RÉUSSIR SA VIE et réussir dans la vie sont deux notions distinctes. Elles peuvent se combiner, mais aussi devenir antagonistes. C’est ce qui arrive quand ceux qui veulent réussir dans la vie se trouvent contraints, pour atteindre leur but, de refouler ce qui leur est le plus propre. À quoi bon réussir, si la personne qui réussit n’est plus soi-même ? 
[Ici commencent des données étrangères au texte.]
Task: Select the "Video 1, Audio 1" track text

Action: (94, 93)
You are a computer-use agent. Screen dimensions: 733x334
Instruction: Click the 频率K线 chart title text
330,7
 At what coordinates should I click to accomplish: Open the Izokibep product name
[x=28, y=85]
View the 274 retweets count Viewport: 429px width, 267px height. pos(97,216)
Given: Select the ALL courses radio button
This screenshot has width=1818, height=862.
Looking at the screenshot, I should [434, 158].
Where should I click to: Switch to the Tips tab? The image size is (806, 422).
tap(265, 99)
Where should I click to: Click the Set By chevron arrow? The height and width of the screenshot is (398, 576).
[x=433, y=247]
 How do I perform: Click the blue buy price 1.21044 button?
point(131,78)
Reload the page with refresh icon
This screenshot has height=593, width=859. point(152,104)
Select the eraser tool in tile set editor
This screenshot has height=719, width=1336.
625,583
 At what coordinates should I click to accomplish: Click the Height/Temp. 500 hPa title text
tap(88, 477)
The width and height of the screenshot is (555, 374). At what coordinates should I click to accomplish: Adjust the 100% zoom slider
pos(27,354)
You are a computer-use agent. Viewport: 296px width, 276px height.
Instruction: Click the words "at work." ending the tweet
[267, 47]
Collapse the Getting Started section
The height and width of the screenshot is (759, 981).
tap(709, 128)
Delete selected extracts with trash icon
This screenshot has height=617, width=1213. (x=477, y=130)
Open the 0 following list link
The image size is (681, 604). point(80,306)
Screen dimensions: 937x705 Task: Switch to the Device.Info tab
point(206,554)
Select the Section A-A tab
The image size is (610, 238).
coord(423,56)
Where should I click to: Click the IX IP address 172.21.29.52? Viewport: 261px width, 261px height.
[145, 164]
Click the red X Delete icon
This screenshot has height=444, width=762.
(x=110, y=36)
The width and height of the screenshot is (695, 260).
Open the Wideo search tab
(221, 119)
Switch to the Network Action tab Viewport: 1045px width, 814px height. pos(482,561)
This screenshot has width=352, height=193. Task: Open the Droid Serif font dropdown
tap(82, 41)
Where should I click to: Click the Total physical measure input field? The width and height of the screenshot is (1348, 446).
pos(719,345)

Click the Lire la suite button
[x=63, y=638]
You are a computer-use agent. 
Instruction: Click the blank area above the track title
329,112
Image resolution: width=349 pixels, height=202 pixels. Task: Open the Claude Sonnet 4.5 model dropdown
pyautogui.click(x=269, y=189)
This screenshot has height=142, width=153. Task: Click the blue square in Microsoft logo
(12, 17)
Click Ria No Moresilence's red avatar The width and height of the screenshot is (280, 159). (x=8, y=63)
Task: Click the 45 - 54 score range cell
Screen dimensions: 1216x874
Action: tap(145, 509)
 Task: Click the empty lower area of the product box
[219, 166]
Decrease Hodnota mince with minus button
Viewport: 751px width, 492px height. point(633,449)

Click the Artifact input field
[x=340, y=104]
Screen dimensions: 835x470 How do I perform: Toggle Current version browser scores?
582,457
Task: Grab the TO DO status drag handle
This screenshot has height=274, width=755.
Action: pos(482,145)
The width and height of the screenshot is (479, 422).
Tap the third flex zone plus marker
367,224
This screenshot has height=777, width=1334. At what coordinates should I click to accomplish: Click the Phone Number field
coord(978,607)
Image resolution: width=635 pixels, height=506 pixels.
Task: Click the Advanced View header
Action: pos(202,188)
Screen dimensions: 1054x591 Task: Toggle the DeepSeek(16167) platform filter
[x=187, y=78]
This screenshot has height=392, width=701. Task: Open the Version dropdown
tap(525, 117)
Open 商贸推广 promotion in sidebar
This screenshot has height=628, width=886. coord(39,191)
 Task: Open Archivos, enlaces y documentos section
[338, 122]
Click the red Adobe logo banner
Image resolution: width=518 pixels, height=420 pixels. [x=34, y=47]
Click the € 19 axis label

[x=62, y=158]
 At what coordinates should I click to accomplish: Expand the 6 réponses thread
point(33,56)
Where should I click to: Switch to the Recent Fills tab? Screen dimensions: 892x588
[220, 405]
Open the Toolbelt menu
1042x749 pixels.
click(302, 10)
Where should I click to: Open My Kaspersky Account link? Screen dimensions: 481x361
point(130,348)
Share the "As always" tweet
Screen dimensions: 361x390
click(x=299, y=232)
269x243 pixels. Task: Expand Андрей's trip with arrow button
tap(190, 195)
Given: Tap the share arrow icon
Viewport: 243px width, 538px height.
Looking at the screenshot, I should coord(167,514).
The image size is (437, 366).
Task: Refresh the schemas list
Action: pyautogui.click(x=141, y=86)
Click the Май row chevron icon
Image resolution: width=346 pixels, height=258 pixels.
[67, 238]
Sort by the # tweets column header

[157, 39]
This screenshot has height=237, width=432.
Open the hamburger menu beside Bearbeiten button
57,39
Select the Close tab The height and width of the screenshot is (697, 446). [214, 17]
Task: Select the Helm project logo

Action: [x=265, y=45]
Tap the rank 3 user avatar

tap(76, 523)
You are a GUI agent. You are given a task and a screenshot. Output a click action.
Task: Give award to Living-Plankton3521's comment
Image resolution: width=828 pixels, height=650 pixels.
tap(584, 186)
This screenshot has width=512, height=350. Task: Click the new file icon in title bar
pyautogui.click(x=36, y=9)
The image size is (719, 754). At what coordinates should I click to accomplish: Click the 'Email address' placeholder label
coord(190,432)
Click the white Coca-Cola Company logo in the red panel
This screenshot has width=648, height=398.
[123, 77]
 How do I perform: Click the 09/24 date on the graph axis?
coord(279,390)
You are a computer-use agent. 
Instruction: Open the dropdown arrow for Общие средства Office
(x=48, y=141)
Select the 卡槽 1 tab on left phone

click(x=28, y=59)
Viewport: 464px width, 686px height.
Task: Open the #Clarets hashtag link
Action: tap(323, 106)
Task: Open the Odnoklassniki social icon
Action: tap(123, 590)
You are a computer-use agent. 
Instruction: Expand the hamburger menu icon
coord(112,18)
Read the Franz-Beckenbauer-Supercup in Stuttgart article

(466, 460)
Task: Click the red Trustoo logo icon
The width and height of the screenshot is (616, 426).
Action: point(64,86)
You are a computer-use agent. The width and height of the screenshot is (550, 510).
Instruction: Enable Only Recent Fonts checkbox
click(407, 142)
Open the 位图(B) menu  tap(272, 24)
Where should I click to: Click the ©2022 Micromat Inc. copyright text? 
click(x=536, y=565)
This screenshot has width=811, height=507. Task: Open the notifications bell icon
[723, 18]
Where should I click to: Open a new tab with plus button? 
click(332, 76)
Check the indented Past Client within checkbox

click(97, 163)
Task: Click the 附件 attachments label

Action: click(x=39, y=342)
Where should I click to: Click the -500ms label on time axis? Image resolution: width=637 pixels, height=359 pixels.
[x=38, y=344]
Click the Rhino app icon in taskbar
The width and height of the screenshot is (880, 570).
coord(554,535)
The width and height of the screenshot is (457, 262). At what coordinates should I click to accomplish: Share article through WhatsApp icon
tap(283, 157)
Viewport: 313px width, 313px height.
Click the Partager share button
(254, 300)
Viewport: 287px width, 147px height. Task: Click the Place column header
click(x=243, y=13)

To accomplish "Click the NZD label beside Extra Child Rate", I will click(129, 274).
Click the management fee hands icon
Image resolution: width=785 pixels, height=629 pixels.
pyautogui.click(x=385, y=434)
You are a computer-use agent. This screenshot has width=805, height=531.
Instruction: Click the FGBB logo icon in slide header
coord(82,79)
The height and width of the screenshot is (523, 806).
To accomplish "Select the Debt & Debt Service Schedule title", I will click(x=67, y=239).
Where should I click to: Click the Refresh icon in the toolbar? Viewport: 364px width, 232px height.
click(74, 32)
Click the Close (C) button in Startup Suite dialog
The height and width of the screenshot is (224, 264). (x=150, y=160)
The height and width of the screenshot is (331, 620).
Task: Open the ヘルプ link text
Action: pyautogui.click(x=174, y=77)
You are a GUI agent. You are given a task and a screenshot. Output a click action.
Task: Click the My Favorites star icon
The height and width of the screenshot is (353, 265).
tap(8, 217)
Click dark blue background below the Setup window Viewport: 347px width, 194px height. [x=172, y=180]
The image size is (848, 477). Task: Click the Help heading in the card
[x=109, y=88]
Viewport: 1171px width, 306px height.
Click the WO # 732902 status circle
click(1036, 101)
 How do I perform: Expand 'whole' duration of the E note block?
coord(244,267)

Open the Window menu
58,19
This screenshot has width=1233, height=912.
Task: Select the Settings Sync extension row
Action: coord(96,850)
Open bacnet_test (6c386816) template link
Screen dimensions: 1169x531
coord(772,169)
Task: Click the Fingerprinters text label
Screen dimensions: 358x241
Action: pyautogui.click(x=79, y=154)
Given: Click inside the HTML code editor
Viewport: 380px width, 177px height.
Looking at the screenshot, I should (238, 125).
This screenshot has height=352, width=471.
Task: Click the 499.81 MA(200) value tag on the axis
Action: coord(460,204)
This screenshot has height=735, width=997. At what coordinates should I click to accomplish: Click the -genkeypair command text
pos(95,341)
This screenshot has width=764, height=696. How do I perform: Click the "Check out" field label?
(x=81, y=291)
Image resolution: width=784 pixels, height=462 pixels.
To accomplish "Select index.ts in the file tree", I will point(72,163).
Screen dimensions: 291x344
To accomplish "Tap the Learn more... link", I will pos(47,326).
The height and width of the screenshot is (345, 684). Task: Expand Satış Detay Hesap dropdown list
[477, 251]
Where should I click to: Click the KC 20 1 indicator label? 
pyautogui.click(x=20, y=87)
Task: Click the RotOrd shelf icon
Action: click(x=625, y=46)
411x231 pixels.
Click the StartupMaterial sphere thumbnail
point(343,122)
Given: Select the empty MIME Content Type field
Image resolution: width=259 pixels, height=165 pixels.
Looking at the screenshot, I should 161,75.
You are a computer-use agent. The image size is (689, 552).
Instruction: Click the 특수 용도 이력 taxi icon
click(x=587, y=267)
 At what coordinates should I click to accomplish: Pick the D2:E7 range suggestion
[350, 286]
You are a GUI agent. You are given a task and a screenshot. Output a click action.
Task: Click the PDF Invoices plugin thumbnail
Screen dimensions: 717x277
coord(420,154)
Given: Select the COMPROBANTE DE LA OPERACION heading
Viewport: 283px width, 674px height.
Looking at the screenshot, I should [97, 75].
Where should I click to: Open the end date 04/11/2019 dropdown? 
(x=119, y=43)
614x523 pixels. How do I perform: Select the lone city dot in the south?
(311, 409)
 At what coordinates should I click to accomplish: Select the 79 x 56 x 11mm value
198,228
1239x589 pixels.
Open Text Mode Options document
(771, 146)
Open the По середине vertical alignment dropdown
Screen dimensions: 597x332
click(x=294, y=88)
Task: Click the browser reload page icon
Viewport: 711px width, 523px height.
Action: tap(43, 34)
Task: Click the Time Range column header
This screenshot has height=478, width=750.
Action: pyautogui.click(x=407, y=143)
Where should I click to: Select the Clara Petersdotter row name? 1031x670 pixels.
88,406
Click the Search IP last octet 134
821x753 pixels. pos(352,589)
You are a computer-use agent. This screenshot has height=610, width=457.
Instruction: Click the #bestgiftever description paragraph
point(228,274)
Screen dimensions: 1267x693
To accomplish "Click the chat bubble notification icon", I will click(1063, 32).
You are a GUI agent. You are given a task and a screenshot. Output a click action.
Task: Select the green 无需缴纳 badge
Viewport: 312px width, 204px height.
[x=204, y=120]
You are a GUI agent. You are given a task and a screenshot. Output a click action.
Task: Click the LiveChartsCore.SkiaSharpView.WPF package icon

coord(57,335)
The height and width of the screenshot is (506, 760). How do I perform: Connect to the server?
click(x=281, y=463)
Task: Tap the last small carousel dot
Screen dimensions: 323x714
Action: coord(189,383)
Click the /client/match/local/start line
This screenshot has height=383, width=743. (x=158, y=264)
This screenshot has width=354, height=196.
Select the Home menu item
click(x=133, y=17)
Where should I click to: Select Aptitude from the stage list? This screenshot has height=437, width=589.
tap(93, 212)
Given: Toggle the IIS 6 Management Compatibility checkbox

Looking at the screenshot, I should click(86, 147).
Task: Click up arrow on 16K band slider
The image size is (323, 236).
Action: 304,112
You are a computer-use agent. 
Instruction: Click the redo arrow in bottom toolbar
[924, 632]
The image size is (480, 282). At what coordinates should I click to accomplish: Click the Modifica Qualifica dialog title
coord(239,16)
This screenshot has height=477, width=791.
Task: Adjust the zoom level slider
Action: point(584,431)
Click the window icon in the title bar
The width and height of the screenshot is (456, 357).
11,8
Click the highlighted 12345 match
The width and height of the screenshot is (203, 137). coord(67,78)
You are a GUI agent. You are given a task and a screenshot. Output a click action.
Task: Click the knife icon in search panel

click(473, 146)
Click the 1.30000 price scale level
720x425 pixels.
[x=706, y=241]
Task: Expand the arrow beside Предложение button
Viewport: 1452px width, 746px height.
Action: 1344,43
Certes, il est des êtres pour lesquels une telle tension n’existe pas, ou très peu. Pour eux, réussir sa vie et réussir dans la vie ne font qu’un. Il peut en être ainsi parce que, les concernant, dominer et être soi-même coïncident. On en trouve un idéal-type en Napoléon — lui qui, devenu Premier consul, confiait à Roederer : « J’aime le pouvoir, moi, mais c’est en artiste que je l’aime... Je l’aime comme un musicien aime son violon. Je l’aime pour en tirer des sons, des accords, de l’harmonie. » Soit. Ce n’est pas courant, mais cela existe. La plupart du temps cependant, le fait de se dédier tout entier à la réussite sociale est moins l’expression d’un être singulier que le symptôme d’une carence de singularité. Si, dans ce cas, il n’y a pas tension entre les exigences de la réussite sur la scène du monde et le soi qui doit y consentir, c’est que le second terme fait défaut. Souvent, la réussite ainsi entendue signale moins une personnalité hors du commun qu’une personnalité suffisamment évanescente pour avoir toujours suivi, non sa voie propre mais la ligne de plus grande pente sociale, dans le sens de la montée. Celles-ou-ceux qui sont parvenu-e-s de la sorte en des lieux élevés n’y trouvent pas la paix mais, à défaut, se flattent de dominer et d’appartenir à la race des vainqueurs.